Curve	Formula	Best For
ARC	$\frac{TP + TN}{TP+FP+TN+FN}$	Balanced/general
PRC	$\frac{TP}{TP+FP}$	Precision/minority class
RRC	$\frac{TP}{TP+FN}$	Recall/sensitivity

6. Impact, Limitations, and Future Directions

Error-reject curves provide a standardized and interpretable assessment of rejection strategies across all model classes and application domains. They enable model designers to select operating points that match application tolerance for risk and abstention. Local and adaptive thresholding handle data heterogeneity and model bias, ensuring nearly optimal error-abstention trade-offs.

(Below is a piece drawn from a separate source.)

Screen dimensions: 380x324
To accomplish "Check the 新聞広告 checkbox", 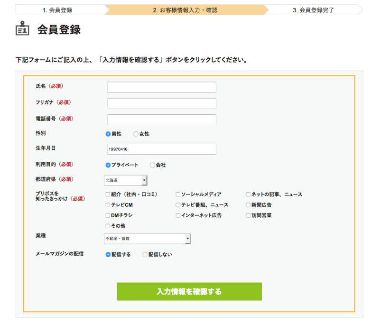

The effectiveness of ARCs and related curves is influenced by accurate calibration of certainty measures and the granularity of reject thresholds. Extensions to set-valued prediction, cost-sensitive regimes, multiclass, multilabel, and distributional targets have broadened their scope (Zhang et al., 2017, Zaoui et al., 31 Mar 2025). Open research areas include further improvements in reject region interpretability, e.g., via semifactual explanations (Artelt et al., 2022), and robust per-class rejection for open-set scenarios (Yan et al., 2 Dec 2024).

In conclusion, error-reject curves and their variants are central to the design and deployment of cautious, reliable machine learning systems in practical scenarios, supporting both quantitative evaluation and actionable calibration of abstention mechanisms.